## Start SELECTION

We never passed a chance to go fishing. If a fish took our bait we kept it. As long as it made the grease pop we ate it. About this time, we joined the Cub Scouts. As I remember the Cubs were more involved in outdoor activities than what I see today of the Boy Scouts. We learned about nature, survival, camping, making fire without matches, and how to identify animal tracks. We learned to trap a rabbit, even how to cook camp food. At this time, we could camp in the Vicksburg National Military Park. I can see Norman and me standing there at attention in our blue shorts uniform, yellow scarf and wearing a blue baseball style cap with a bear cub on front, and our advancement medals like ribbons on our left pocket.
The YMCA became our “go to” place. We would swim naked, then go to the softball field behind the Y and follow that up with a fresh sweet roll from the Piggly Wiggly bakery across the street. They were so large we would split it in half as close as we could… whoever broke it always turned a little under so that they looked equal. Then we would get on our bicycles and ride home.
Following Gray-Y softball, Norman and l discovered the real ball game of..."hardball.” Several of us neighborhood boys, would play a little baseball on a flat area of the railroad yard. You had to be very dexterous in jumping over the tracks when going after a fly ball. There was no real need for a catcher as a pile of cross ties covered in front by a piece of roofing tin served as a backstop. I recall Roy McDonald had the only real bat, a relic from an earlier time. It was black and weighed a ton. Someone hit a ball into the golden rod patch in “left field." I ran to retrieve the ball, but there was movement when I reached for it. I jumped back thinking SNAKE! That ball had bagged a rabbit. The game was called to let Norman take the rabbit home for supper.

## End SELECTION
## Start MATERIAL PROVIDED

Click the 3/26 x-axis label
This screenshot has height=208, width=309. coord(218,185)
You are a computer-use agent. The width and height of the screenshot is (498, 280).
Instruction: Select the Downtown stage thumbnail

## End MATERIAL PROVIDED

**THE TASKS**
• 1. In the boyhood recollection above the data, what did the boys use as a backstop for their baseball games in the railroad yard?
• 2. Please continue the boyhood recollection about fishing, scouting and ball games from the point where it stops.

**RESULTS OF THE TASKS**
• 1. A pile of cross ties covered in front by a piece of roofing tin.

• 2.
Norman and I would lie on the floor listening to the Vicksburg Billies out-of-town games being broadcast on the radio, brought to us through the courtesy of Shakespeare Rod and Reel. We used handmade scorecards to keep up with every play. Ask us a pitcher’s won vs. loss record and we knew it, a batting average... no problem, but, if the same scenario were applied to a school math problem, we might have looked up with a blank face, yet we did this by “long division” with a pencil and paper. Fifty years later, l am told that what we thought were live broadcasts of our beloved Billies was really a delayed ticker tape to an announcer sitting at the radio station in the Hotel Vicksburg with a recording of game sounds, and making the appropriate click of a bat or the pop of a catcher’s mitt. I haven’t told Norman this yet ,... it will disappoint him as it did me .... Our heroes were surely not some gyrating fool with a microphone stuck in his mouth as today’s youth. Our heroes wore spiked shoes and wore a cap with the bill turned to the front as it should be. I remember us going by the Smoke House on Washington and begging for last week‘s issue of SPORTING TIMES, and later we might do the same thing for a more recent issue. We eagerly waited for the Vicksburg Herald to see how these heroes performed, and we cut the covers from Wheaties boxes that we put in notebooks. We read where Bob Feller, a pitcher for the Cleveland Indians, had thrown fast balls over 100 miles an hour. Norman and I didn’t know exactly how fast that really was, but Norman figured he was going to do it too ...., when he got a little bigger.
Keeping air in our bicycle tires was a constant worry. Although things like tires and tubes were coming on the market after the war, we had no money to buy them. We were going to Daddy Lee’s house in Grace, Miss. Just north of Rolling Fork, with the bike baskets loaded down with everything from .22 rifles, rods, tackle boxes, clothes and canteens, when Norman’s front tire goes Blewiiie!!! The tube had patches overlapping patches and the tire bead was held in the rim by friction tape. The first pickup we see is my grandfather, Daddy Lee. He carries us back to Rolling Fork. We have about three dollars to last us a week, but we had to have a tube and a good used tire. We got them.... I think maybe Daddy Lee might have thrown in a dollar or so. We fished everyday on Steele Bayou. When it got too hot for the fish to bite, we would go swimming. From experience, if you plan to bathe in a creek, lake, or river use Ivory soap… it floats.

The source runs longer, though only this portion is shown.